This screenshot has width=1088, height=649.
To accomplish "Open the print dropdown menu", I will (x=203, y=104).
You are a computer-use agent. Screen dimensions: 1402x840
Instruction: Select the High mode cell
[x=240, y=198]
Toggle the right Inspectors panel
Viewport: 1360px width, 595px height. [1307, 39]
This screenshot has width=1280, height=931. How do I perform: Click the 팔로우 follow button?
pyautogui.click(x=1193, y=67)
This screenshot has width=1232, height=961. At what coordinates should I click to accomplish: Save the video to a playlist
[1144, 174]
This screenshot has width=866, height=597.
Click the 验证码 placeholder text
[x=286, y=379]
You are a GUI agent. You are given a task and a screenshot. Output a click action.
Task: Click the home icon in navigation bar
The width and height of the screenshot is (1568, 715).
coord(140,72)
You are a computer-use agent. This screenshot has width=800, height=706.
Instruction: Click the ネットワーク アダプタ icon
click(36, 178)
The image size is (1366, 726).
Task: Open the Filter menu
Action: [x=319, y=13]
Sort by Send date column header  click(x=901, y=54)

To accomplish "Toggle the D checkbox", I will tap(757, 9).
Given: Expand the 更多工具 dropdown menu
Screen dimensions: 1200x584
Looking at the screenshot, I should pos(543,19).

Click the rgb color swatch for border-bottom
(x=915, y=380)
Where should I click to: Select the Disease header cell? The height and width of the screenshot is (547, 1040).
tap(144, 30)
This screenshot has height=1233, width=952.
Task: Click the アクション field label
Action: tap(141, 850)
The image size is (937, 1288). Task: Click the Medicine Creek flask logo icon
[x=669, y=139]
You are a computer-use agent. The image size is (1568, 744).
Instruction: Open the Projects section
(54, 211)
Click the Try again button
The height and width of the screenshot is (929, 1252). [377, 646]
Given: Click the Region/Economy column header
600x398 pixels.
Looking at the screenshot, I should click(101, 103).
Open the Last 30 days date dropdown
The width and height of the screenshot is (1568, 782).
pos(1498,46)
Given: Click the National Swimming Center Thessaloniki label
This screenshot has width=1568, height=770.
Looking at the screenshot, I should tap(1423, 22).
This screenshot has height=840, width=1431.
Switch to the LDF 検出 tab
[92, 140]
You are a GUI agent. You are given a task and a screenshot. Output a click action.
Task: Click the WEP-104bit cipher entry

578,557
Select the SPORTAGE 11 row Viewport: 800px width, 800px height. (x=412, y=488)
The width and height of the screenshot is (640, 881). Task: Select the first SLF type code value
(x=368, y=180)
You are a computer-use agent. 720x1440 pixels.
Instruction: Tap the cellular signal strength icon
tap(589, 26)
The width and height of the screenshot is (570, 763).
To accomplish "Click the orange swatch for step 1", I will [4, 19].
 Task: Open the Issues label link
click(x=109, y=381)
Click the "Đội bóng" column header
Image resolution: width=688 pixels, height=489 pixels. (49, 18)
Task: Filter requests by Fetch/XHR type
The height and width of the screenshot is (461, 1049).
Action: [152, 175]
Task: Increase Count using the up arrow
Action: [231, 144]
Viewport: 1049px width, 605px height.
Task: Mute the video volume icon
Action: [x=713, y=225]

- - - - - - -

Find every line in the records above that contains the word "dropdown", and copy each one.

To accomplish "Open the print dropdown menu", I will (x=203, y=104).
Given: Expand the 更多工具 dropdown menu
Open the Last 30 days date dropdown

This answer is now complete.